His head back in her lap, he raised his eyes to her while she worked. “Yes.”
“How many?”
“More than one.”
“Why do you do it?”
“Because they keep coming.”
She continued in silence, leaning close to make no mistakes. He watched her eyes as she worked and he looked at her cheeks and mouth, still young. When his face was clean, she put the cloth to the back of his neck and Salomon let her wash where he could not see.
“Salomon,” she leaned close to him to where her lips were inches from his ear and she spoke in a soft voice. She smelled as if she wore flowers in her hair and she touched as if she were handling an infant. “Salomon, you are a good man. When Father Benito speaks of good men, it is you that he has in mind.”
“Who said I wasn’t a good man?”
“The man at the door tonight.”
“Maybe he is right. Maybe Father Benito is mistaken.”
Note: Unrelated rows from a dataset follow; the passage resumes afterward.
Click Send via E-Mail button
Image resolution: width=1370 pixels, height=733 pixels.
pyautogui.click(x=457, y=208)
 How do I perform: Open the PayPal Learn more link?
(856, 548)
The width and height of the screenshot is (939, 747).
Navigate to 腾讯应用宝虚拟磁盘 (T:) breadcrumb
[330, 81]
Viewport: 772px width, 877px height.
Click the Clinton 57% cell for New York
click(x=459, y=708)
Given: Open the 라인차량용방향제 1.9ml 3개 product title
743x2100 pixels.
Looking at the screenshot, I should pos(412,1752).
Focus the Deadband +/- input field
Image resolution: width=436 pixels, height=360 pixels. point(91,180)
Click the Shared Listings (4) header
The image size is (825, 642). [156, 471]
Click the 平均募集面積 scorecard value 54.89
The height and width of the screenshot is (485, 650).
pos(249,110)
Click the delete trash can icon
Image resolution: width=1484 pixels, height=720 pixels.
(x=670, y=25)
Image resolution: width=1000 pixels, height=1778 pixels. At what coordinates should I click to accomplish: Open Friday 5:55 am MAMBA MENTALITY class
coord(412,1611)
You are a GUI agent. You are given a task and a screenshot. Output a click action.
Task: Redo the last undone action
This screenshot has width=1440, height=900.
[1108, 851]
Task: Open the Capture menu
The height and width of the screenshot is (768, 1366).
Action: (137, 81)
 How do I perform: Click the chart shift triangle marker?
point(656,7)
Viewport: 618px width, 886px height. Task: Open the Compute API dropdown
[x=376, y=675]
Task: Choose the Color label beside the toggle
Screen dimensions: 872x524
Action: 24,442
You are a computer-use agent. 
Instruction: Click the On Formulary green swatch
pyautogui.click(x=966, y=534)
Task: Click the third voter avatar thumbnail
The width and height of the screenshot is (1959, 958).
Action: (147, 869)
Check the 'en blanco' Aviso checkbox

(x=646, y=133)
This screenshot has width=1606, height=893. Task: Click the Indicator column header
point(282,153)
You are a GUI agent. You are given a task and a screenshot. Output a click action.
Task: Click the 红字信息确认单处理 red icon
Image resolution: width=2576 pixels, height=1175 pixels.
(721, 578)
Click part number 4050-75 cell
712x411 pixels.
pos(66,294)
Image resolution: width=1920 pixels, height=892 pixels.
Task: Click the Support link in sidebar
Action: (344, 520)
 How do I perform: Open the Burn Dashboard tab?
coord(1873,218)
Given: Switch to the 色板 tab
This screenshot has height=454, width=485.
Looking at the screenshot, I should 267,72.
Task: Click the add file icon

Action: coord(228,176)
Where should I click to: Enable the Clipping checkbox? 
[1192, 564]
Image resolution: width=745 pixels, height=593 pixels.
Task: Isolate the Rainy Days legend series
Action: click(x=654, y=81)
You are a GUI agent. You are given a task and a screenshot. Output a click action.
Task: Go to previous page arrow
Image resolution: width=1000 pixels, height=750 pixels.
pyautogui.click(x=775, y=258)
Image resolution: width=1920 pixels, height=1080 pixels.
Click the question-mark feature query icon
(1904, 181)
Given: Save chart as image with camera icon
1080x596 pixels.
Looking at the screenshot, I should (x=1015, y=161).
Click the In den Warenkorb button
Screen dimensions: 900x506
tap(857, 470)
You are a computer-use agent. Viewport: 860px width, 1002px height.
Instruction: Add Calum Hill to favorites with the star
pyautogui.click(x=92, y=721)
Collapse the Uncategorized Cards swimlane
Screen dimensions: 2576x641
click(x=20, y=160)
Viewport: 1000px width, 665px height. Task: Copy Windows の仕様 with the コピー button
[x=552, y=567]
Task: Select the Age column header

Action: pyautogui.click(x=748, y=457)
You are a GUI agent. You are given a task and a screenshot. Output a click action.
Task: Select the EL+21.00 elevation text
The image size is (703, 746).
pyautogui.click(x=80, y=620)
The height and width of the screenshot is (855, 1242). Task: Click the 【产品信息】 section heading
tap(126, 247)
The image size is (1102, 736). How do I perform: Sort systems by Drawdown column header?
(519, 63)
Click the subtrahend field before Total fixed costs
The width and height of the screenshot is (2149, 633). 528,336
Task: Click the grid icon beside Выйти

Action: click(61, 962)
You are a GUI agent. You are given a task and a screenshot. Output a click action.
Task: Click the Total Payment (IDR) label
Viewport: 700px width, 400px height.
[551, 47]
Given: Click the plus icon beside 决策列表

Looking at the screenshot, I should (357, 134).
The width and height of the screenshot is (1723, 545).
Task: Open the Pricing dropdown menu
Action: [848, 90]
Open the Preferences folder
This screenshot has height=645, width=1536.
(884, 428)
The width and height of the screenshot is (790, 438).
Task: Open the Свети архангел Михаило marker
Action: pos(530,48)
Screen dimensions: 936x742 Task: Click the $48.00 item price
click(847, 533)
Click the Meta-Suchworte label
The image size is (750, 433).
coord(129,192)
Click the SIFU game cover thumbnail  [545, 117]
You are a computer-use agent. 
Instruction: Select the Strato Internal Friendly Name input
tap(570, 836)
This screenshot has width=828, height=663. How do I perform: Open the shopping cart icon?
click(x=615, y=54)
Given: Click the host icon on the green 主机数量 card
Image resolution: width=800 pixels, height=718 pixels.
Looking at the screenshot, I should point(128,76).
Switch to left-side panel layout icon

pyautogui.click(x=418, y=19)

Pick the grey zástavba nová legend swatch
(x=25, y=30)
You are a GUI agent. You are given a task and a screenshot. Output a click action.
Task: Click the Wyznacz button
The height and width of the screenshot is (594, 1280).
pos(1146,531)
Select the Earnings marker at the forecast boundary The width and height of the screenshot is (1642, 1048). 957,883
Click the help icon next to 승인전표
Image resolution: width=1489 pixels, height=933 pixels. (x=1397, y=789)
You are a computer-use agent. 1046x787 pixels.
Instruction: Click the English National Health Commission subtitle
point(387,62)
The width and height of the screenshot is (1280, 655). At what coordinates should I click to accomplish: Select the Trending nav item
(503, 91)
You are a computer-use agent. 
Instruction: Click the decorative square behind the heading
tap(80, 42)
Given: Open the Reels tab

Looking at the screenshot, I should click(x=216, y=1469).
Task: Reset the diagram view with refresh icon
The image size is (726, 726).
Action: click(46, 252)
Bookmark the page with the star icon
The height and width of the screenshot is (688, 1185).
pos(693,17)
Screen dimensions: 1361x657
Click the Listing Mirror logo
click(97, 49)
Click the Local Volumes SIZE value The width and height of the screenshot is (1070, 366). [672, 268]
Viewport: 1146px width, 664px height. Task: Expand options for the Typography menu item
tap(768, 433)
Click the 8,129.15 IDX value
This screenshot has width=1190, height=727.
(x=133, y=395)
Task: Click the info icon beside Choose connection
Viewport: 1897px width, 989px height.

“No, Salomon. Vicente looks up to you. He speaks about you. Children do not idolize black hearts. They can see what adults are blind to. But California is not blind. The Californios know you. That man at the door tonight is a traitor to his people. A man filled with greed.”
“No.” He turned his head to the side. “He is correct. They do not put rewards on good men.”
She traced an old scar that streaked across his back like the tunnel of some insect below the skin. “Where did you get this from?”
“Get what? Is there a scar?”
“One of many.”
“I don’t know. I didn’t know it was there.”
She tossed the washcloth over his shoulder and leaned back. “Why is it that boys never know where they got their marks from?”
“I’m no boy.”
“I know this.” She stood and pushed his sombrero on his head and pressed her hands to her clothing as she walked through the candlelight, and he watched her from the basin as she moved, stopping at her door to look back before disappearing behind it for the night. “You are good, Salomon. Vicente would not admire a bad man.”
He was gone by the time she woke the next morning. In the empty chamberpot he left a pouch of gold dust and a wildflower with white petals which she held and twirled like a tiny fan and smiled over, this bandit for his people, now here, now gone, fighting for something he would not tell of, something that remained hidden and buried within for people to guess at.